Rachid Kerrou /Invariablement sur le podium des bonnes résolutions de nouvel an, le retour au sport n’estni ringard ni anodin. Il convient juste de s’y préparer.

Certaines attendront peut-être la Journée mondiale du sport féminin, le 24 janvier prochain, pour (re-)prendre le chemin du parcours de santé ou celui de la salle de sport, c’est de bonne guerre. Mais pour la plupart des sédentaires – terme qui désigne ici les individus des deux sexes n’envisageant le sport qu’assis devant la petite lucarne –, l’idée refait souvent surface à deux moments cruciaux de l’année.

Au mois de janvier, au sortir des repas de fêtes, où la frugalité relève encore (hélas!) de l’impolitesse ou du snobisme, et juste avant les vacances d’été, avec le complexe du maillot de bain qui précipite d’un coup le «Je vais bientôt m’y mettre». Peu importe la motivation, l’activité physique, associée à une bonne hygiène alimentaire peut, dans des délais raisonnables, aider chacun de nous à retrouver sa ligne et, plus important encore, nous maintenir durablement en bonne santé.

Si la marche ou le footing à allure raisonnable ne présentent a priori pas de risque sanitaire pour le quadra ou le quinqua en bonne santé, il n’est jamais inutile de procéder à un bilan médical avant la reprise d’une activité régulière.

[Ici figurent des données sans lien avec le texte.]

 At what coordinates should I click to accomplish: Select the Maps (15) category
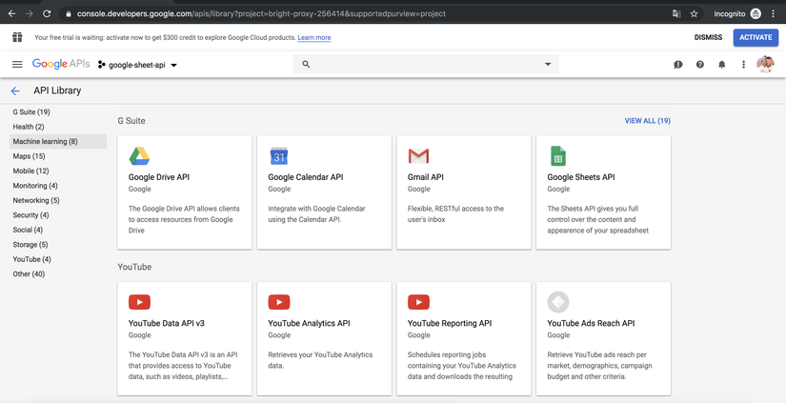click(29, 156)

Selon l’activité ou la discipline choisie – la plus plaisante sera la meilleure pour démarrer –, il est indispensable d’avoir recours à un matériel de qualité que l’on choisira plus facilement avec l’aide d’un professionnel en magasin plutôt qu’en le commandant sur une plateforme du web distillant d’élogieux avis d’acheteurs… qui n’émanent pas toujours d’acheteurs. Le bon conseil s’avère tout aussi précieux, et même indispensable, lorsqu’on souhaite débuter des exercices de musculation. Et ces derniers ne doivent en aucun cas être négligés ou apparaître comme l’apanage exclusif de eunots en mal de perfection plastique.

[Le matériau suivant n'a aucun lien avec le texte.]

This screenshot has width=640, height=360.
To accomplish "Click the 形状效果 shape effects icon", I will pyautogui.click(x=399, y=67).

«Après 40 ans, c’est naturel, on observe une perte plus marquée de la masse musculaire, une diminution de la densité osseuse et un ralentissement du métabolisme qui contribue à la prise de masse grasse. Si vos muscles pouvaient parler, ils vous diraient: « Entraînez-nous ou vous nous perdrez! »», explique Jos Horsmans, supervisor fitness chez CK Luxembourg. «Bouger un peu, en jardinant par exemple, ne suffit pas, il faut s’entraîner sérieusement, entretenir sa masse musculaire grâce à des exercices adaptés et un encadrement professionnel diplômé. Si je le pouvais, je prescrirais l’activité physique à tout le monde.»

S’il met volontiers en avant les services de sa chaîne d’établissements, de nombreuses études scientifiques confirment cette perte musculaire de 1 à 2% par an à l’entrée dans la quarantaine. Plus cocasse encore, chaque semaine de repos complet, sans le moindre exercice, tire ce chiffre vers le haut. Inutile pourtant de se jeter à corps perdu et quotidiennement sur tous les appareils de gym de votre salle. «Le surentraînement peut aussi être nocif. Pour ma part, je recommande deux séances hebdomadaires de quarante-cinq minutes bien ciblées et à la bonne intensité.»

En solo ou en groupe, en janvier ou en mai c’est donc toujours le bon moment pour se lancer.